ACMG made recommendations for NBS using an algorithm whereby survey scores determined an entry point to an algorithm (EPA). The EPA-specific follow up questions determined the final recommendation for CF as a core panel condition. ACMG largely ignored the influence of missing values and failed to acknowledge uncertainty around survey scoring. The objective of this study is to identify potential number of missing responses (M) from unreported survey responses and to estimate the influence of uncertainty due to missing data and sampling variation on the total disease-specific score and final recommendation made for CF. Questions were analyzed and estimates for potential missing responses were made. The influence of missing values was estimated through boundary estimates (Manski, 1989); bootstrapping estimated the influence of sampling variation. Their joint influence was also examined. The score (90) for one question implied a range of possible missing responses (2-7 of 65 expected responses). Using the conservative M=2, the boundary estimate implied a possible reduction of up to 2.786 points from the original mean (lower bound, LB=87.69). Bootstrapping around the LB indicated 70.2% of means to be lower than the critical value for an EPA and recommendation change. In CF, a loss in score of > 1 point changes the recommendation to “not recommended.” Even with a conservative estimate of missing responses (2) to this one question, missing data could influence the EPA and final recommendations.
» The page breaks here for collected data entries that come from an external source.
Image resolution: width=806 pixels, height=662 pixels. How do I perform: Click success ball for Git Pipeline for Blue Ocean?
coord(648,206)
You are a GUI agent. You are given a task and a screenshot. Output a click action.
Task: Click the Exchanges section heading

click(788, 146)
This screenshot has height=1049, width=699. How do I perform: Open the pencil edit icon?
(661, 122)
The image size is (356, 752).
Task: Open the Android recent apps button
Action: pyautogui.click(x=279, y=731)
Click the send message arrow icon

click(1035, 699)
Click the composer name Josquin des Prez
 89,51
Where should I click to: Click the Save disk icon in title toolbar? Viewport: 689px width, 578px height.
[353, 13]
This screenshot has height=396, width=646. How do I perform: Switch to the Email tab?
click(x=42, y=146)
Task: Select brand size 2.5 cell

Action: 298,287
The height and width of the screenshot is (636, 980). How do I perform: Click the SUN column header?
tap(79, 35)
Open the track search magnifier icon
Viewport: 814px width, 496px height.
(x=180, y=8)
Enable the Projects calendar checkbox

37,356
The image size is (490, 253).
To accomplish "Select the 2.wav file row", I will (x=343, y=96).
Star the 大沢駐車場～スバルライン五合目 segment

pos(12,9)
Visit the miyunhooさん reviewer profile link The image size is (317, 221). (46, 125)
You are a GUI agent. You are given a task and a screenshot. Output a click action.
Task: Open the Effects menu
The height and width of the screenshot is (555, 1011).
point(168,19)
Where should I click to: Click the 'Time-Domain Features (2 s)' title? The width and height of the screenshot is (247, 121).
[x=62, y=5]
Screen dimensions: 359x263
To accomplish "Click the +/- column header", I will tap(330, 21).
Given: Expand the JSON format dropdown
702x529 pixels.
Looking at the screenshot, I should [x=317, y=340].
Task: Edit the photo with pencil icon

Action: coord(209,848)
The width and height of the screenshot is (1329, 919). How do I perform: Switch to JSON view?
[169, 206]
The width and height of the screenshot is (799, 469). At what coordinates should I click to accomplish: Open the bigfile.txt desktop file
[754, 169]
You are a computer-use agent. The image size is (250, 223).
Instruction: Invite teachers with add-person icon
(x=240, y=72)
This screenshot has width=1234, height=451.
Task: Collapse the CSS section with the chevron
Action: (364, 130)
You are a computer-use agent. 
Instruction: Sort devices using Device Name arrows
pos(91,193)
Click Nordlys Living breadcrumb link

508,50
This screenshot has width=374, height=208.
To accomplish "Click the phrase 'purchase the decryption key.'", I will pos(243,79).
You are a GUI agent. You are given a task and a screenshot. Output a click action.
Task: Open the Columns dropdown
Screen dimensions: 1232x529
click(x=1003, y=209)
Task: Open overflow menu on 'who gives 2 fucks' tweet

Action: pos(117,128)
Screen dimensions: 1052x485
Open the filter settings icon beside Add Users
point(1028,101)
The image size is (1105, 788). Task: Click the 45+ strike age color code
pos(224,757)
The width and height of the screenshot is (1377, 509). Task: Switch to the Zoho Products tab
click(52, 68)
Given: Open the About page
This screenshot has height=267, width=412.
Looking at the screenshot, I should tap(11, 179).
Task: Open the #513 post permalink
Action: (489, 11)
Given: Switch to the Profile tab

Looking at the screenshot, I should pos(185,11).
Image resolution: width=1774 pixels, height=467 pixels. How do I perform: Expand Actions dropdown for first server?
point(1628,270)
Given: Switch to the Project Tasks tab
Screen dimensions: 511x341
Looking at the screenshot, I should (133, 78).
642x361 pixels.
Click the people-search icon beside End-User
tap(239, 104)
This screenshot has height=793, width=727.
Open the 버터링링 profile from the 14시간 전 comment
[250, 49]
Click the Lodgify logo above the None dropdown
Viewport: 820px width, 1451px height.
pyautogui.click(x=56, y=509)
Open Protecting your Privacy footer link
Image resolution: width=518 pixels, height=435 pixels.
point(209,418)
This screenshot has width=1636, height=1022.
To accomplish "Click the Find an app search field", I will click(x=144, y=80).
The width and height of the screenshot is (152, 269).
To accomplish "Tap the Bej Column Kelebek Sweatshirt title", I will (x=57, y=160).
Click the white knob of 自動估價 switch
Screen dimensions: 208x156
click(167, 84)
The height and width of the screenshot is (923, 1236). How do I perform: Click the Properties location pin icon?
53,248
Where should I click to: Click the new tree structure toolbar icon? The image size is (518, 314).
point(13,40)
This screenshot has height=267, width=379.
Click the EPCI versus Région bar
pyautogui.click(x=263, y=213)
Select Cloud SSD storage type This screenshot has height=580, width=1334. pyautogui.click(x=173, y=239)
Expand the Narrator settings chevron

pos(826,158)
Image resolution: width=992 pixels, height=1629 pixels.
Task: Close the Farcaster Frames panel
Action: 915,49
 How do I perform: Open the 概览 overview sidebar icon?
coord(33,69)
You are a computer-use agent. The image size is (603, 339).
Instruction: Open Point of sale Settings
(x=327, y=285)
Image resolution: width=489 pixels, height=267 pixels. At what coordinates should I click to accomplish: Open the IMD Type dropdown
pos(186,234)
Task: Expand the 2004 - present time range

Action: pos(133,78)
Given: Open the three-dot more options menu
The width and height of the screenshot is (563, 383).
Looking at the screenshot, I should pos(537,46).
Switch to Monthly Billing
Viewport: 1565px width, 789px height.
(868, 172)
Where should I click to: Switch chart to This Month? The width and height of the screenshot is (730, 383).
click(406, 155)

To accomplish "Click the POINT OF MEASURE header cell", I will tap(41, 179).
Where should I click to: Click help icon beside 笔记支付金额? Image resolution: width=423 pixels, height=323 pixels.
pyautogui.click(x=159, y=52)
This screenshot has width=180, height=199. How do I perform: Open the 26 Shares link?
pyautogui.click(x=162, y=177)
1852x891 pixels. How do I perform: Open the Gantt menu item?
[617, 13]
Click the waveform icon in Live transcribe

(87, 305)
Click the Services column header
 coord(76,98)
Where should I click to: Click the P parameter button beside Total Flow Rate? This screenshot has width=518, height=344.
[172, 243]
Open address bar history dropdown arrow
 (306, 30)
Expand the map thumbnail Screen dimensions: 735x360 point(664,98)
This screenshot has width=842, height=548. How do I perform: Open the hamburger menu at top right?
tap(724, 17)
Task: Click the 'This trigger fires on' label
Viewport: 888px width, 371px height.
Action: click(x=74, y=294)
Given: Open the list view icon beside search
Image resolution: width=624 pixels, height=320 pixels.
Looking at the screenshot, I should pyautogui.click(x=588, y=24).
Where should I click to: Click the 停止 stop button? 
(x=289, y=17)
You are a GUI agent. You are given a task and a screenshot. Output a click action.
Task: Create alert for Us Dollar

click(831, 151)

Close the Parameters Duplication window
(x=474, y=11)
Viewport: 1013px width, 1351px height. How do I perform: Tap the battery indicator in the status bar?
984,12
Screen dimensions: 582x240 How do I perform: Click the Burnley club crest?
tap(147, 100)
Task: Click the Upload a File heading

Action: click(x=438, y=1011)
Adding the influence of sampling variation implies even less confidence around the scoring and recommendation. Our analyses, incorporating adjustments for both types of uncertainty, call into question any confidence in the ACMG screening recommendations even within its own opinion-based process and further show the ambiguity of relying on opinion-based research for policy making, particularly when its apparent precision is revealed as an illusion.